We hear all this stuff. Most of the benefits and the stimulation that occurs within the body is going to be just like exercise. What kind of cardiovascular benefit do you get if you only exercise once per week? That’s why we talk about schedule and repetition.

So three times per week, every other day, that’s the minimum. Without talking to somebody, you can’t take into account their unique situation, health challenge.

which is, are they overweight, what kind of, you know, nutritional imbalances might they be encountering, you know, all that stuff comes into play because if you tell one person to do something, you know, they don’t have as much gas in the tank as the next person. So while one person might struggle with something that seems like a minute difference to you, another person is going to thrive on it.

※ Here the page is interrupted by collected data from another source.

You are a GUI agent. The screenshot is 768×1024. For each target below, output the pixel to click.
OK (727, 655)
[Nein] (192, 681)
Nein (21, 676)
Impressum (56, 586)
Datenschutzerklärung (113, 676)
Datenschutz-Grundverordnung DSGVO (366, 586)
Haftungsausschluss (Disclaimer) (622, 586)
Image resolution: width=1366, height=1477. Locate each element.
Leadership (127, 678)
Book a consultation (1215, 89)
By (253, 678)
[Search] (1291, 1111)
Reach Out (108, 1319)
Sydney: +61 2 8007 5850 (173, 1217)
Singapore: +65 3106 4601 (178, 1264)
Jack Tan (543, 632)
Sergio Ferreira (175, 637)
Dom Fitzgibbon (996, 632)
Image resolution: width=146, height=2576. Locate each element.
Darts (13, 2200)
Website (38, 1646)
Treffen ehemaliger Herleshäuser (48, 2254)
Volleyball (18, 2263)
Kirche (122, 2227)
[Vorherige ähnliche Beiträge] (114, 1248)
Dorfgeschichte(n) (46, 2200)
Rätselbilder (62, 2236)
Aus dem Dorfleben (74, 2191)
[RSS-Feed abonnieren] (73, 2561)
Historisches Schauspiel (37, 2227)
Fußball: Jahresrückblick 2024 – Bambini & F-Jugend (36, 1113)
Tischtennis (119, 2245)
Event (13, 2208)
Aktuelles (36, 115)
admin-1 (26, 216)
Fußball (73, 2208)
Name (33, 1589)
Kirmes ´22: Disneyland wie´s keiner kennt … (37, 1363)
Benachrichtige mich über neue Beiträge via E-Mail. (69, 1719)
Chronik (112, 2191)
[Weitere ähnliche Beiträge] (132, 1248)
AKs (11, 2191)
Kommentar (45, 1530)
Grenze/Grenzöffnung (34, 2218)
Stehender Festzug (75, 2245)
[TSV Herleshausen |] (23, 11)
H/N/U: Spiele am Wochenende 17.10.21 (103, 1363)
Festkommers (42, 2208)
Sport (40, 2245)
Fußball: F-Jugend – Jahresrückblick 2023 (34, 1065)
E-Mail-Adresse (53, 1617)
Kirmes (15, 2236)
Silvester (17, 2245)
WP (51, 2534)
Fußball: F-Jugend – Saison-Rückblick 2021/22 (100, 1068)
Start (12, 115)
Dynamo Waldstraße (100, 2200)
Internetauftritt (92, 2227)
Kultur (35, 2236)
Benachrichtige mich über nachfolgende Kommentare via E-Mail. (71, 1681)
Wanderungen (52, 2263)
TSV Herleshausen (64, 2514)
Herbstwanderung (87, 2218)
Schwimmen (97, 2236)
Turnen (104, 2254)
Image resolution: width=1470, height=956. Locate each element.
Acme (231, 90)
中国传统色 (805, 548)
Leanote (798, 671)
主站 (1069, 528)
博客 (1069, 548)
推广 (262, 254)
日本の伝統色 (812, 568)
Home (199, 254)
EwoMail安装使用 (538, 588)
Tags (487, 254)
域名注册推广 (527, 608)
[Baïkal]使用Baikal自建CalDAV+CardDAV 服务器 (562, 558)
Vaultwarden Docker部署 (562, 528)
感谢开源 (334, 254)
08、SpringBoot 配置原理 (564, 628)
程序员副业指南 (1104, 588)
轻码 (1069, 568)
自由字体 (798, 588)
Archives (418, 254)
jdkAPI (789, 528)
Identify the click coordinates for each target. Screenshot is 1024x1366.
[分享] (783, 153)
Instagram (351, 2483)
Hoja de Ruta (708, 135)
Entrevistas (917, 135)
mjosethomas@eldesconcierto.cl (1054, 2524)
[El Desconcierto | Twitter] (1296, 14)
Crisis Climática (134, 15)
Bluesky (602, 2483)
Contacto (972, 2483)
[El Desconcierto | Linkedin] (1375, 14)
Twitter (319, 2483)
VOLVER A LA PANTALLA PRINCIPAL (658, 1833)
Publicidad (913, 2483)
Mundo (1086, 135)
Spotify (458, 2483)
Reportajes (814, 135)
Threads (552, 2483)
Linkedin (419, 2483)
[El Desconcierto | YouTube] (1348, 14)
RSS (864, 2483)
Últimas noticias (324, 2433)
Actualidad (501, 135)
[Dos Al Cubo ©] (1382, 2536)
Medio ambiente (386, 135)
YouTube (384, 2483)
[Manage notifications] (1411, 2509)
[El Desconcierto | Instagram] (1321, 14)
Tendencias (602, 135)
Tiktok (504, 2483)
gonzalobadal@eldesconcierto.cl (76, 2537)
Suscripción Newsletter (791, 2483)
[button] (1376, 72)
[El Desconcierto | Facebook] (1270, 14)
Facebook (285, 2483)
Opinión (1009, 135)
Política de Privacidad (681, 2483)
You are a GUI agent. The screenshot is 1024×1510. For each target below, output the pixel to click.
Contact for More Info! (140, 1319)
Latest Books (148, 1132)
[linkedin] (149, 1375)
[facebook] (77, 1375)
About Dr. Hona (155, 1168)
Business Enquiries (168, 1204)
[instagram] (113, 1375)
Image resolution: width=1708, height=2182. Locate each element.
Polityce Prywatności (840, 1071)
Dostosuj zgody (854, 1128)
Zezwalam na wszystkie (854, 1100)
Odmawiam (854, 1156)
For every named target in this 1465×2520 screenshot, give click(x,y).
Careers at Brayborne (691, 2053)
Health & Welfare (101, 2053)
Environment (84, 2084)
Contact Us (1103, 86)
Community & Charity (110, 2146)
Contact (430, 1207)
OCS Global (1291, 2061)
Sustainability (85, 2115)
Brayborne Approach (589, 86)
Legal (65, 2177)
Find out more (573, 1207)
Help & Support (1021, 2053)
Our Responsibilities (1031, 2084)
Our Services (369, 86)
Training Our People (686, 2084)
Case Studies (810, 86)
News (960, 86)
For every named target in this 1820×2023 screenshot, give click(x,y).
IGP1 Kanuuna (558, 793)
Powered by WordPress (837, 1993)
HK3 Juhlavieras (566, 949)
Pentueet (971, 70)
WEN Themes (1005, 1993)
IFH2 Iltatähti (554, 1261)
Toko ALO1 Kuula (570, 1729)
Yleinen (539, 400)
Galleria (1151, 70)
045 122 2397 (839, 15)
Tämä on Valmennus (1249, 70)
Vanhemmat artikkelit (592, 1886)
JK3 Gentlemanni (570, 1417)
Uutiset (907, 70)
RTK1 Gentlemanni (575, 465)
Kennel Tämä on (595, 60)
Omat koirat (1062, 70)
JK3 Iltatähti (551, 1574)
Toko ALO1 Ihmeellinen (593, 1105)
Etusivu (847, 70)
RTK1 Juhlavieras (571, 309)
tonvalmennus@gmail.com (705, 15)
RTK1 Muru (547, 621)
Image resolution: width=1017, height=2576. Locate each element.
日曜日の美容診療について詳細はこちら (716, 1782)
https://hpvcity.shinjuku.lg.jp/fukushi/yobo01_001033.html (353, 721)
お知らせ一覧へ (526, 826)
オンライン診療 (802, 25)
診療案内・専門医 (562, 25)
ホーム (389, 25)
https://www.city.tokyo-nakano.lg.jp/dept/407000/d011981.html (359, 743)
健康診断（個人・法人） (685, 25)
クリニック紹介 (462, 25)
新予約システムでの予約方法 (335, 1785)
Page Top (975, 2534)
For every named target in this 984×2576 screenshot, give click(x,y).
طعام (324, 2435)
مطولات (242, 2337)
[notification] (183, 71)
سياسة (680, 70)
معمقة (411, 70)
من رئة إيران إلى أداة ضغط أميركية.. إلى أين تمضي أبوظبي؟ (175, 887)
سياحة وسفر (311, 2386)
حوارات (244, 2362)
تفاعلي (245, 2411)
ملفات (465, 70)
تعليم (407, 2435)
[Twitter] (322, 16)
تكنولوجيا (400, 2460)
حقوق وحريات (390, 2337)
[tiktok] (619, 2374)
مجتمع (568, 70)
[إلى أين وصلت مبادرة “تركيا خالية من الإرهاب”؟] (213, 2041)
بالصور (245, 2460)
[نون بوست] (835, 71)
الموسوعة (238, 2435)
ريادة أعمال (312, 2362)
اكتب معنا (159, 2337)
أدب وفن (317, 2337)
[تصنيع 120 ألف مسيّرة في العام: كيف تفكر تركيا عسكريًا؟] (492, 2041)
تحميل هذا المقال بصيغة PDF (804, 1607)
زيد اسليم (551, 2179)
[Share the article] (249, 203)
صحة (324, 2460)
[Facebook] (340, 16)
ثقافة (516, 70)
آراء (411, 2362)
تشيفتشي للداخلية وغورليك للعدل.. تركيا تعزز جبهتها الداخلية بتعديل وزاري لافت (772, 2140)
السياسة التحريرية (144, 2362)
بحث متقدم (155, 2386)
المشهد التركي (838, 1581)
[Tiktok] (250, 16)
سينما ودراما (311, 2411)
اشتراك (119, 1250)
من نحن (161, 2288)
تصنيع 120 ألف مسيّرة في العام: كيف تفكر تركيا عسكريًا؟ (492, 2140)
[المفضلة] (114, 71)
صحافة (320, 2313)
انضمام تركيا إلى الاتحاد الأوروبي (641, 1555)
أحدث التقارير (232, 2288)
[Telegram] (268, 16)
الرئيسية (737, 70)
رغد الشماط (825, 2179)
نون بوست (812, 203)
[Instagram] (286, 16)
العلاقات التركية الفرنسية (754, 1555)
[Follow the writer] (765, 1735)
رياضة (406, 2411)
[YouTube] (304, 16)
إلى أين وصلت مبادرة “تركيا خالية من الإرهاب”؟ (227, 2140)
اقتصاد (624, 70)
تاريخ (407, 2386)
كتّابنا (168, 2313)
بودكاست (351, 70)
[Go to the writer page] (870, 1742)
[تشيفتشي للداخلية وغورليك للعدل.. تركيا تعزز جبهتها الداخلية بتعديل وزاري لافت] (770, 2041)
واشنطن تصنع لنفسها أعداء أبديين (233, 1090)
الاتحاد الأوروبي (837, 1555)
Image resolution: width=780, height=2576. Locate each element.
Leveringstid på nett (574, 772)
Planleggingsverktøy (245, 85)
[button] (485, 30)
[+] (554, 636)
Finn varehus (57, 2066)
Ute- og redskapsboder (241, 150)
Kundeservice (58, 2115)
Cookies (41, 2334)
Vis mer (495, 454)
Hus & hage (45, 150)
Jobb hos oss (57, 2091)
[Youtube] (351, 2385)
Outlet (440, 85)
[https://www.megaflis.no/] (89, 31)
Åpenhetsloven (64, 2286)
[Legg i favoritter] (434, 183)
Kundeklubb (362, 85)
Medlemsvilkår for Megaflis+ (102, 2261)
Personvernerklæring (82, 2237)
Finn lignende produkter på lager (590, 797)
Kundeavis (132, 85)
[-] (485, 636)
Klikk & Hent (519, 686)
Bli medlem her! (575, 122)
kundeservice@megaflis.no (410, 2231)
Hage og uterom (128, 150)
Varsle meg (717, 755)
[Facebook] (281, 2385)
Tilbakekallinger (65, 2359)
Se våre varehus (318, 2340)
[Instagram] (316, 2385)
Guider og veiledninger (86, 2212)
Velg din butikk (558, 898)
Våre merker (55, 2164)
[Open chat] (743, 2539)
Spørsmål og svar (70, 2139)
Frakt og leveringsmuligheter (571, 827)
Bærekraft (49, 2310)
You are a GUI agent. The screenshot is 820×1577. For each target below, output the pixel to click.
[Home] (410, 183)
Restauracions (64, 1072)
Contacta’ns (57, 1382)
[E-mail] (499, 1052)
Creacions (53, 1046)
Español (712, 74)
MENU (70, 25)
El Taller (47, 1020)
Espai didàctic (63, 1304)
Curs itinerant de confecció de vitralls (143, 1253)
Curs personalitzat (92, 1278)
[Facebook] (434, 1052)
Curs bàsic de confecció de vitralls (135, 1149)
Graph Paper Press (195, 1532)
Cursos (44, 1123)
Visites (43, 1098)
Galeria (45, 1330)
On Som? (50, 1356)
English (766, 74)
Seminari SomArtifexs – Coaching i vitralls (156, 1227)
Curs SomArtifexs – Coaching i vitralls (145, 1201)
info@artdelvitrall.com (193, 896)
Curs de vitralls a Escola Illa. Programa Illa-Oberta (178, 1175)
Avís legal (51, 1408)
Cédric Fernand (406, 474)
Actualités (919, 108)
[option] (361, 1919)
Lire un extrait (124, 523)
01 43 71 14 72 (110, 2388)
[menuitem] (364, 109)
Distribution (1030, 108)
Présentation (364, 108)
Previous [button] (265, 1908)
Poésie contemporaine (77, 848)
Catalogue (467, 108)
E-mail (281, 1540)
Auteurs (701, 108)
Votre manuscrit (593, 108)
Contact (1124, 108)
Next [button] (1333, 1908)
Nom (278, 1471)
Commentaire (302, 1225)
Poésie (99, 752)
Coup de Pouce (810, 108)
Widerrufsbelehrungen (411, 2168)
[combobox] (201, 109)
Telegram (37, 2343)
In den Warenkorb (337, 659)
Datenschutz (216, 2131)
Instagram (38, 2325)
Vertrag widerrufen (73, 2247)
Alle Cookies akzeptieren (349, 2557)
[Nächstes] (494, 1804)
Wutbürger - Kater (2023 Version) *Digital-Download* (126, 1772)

And then you have, you know, social media where you see people, you know, giving reviews and saying, oh, I love this thing, or I did this protocol, and then you see the exact opposite and it’s like, oh, I did this same protocol and I crashed and burned. So I think broad, broad spectrum, there are some similarities and differences, both way on therapy and any method that are structured and consistent are going to have better results just like exercise.

Both methods of heat therapy, increased circulation, going to activate heat shock proteins as long as you’re stimulating core temperature, doesn’t matter what the cabin temperature is necessarily. And then all forms of heat therapy give you a breath and nervous system reset. They’re going to change your like default from throughout the day.

Differences are way on therapy is very medical and rest based. It’s kind of like, you know, easygoing. Let’s just get the minimum stimuli to get the cardiovascular benefit. My approach is more lifestyle friendly.

You know, I focus on hydration, movement, active cool downs, or aggressive cool downs. We’re not wrapping ourselves in blankets and sitting on the couch for, you know, 45 minutes post sauna session. Way on ends with blanket rest. You know, I end with progressive shower or contrast shower or something like that.

Just to recap, if you want to start with a foundation that you can execute on and adjust to suit your liking, no matter what anybody tells you, here’s the best protocol to try. Hydrate ahead of time. Do a 20 minute walk while your sauna is preheating. Enter the sauna around 140 degrees, 135 degrees, whatever it is at the time.

Start your sauna session timing and stay in about 15, you know, 20 minutes once you start sweating well. And then shower off or relax, you know, after your sauna session. Do this for two weeks.

adjust accordingly. And when you’re starting out, if you’ve never done heat therapy before, you don’t sauna any two days in a row. So it’s every other day. It doesn’t matter if you miss a session or not.